Doctor Who at the BBC
Volume 2

Presenter: Elisabeth Sladen
BBC Audio
RRP 13.99
ISBN 0 563 52485 5
Available 06 September 2004

Elisabeth Sladen presents another time-travelling journey through the history of
Doctor Who on BBC radio and television. Once again, all manner of vintage programmes yield Who-themed features, from drama and comedy to interviews and behind-the-scenes items, from Matthew Waterhouse to The Mary Whitehouse Experience...

This eclectic mixture offers something for every fan, as it features archive material from as early as 1967, with the Cybermen's creator Kit Pedlar defending the show's violent content on BBC1's Talkback, to 2003, as John Lyttle and Clayton Hickman discuss the new series of Doctor Who on Radio 4's Today programme.

There are interviews with all of the television Doctors bar William Hartnell and Christopher Eccleston. Probably the most enjoyable interview is Siobhan Synnot's discussion with Paul McGann on Movies and Shakers, a BBC Radio Scotland programme from 1996. This actor is notorious for rarely giving interviews, but he is extremely frank and witty here. Extracts featuring Tom Baker demonstrate how moody he can be - and how much he hates Kojak! He is very chatty with Sue MacGregor on an edition of Woman's Hour from 1977, but is far less communicative when he and Louise (Leela) Jameson are interviewed by Bob Welling on Nationwide from a year earlier. Perhaps some of his hostility towards the idea of the savage character of Leela is showing through.

Lighter moments are provided by comedy clips from the likes of I'm Sorry I Haven't a Clue, The Mary Whitehouse Experience and Dead Ringers. The latter comprises the ultimate telephonic encounter between Jon Culshaw's version of Tom Baker and the real one. Baker provides some excellent repartee, and proves that Culshaw's eccentric portrayal isn't that far from the truth! The Mary Whitehouse clip, starring Steve Punt and Hugh Dennis, goes beyond the usual old jokes about cheap, wobbly sets - which is more than can be said of Injury Time, featuring Jimmy Mulville.

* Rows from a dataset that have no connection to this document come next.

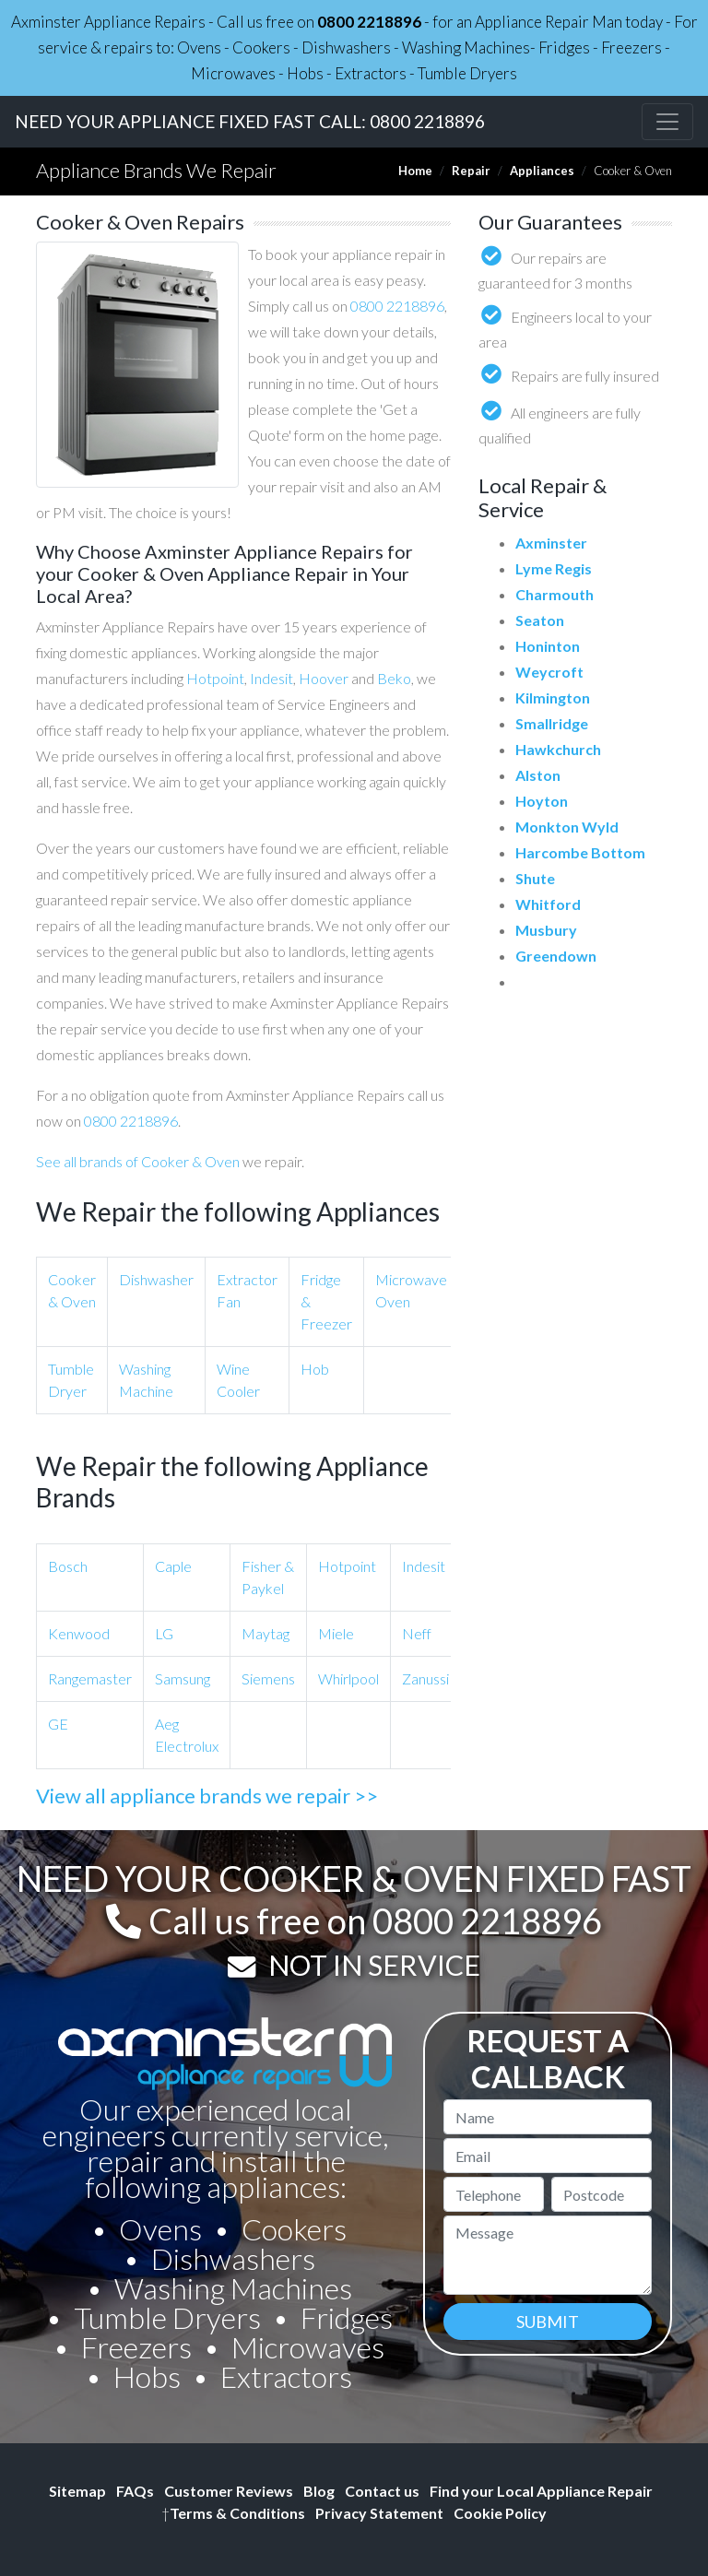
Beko (394, 678)
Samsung (182, 1678)
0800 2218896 (369, 21)
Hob (315, 1368)
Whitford (548, 904)
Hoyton (541, 800)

The one annoying characteristic of this double CD release is that it seems to be afraid that too long an item might risk losing the listener's attention. I doubt that this would actually have been the case had the amiable Terry Wogan's interview with Liz Sladen and Sue MacGregor's chat with Tom Baker not been chopped into more "manageable" size pieces.

However, that is my only real criticism of this enjoyable compilation of often extremely rare material.